§ Directions for this task:
Count the lines in the records below that contain the string "Select", matching case exactly, and reply with the number alone.
-*-
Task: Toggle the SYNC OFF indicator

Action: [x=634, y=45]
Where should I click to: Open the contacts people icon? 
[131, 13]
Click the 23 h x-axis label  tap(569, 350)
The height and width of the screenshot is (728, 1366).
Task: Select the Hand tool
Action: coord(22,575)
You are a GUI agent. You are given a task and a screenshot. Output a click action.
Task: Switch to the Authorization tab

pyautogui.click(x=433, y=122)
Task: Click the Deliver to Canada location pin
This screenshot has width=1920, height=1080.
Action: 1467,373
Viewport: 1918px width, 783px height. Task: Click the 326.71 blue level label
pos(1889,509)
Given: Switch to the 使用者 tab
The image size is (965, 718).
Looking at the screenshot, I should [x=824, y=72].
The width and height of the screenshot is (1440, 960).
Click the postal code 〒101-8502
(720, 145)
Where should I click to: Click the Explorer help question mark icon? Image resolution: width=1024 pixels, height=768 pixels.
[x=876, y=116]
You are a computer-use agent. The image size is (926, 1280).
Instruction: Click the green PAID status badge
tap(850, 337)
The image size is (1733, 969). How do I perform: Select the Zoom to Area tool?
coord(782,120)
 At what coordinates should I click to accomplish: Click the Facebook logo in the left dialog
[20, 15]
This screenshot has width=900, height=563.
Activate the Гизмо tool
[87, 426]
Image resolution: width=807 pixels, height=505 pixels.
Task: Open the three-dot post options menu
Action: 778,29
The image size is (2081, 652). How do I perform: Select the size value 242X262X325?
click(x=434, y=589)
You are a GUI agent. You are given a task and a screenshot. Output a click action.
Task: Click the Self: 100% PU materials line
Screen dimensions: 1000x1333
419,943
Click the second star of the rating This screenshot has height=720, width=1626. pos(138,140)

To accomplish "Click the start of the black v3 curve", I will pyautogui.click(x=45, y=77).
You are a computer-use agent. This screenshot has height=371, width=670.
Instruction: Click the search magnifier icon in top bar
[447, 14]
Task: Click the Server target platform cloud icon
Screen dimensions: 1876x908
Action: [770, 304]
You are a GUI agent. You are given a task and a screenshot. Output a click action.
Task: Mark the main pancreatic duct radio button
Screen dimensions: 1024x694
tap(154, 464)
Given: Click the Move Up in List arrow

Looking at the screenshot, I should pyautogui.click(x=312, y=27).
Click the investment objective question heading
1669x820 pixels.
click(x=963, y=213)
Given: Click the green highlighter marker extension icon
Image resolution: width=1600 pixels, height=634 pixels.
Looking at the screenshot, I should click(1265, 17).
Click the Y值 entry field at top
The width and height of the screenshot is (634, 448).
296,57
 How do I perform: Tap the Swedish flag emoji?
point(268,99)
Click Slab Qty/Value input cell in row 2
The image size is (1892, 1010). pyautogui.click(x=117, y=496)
-*-
§ Solved problem:
3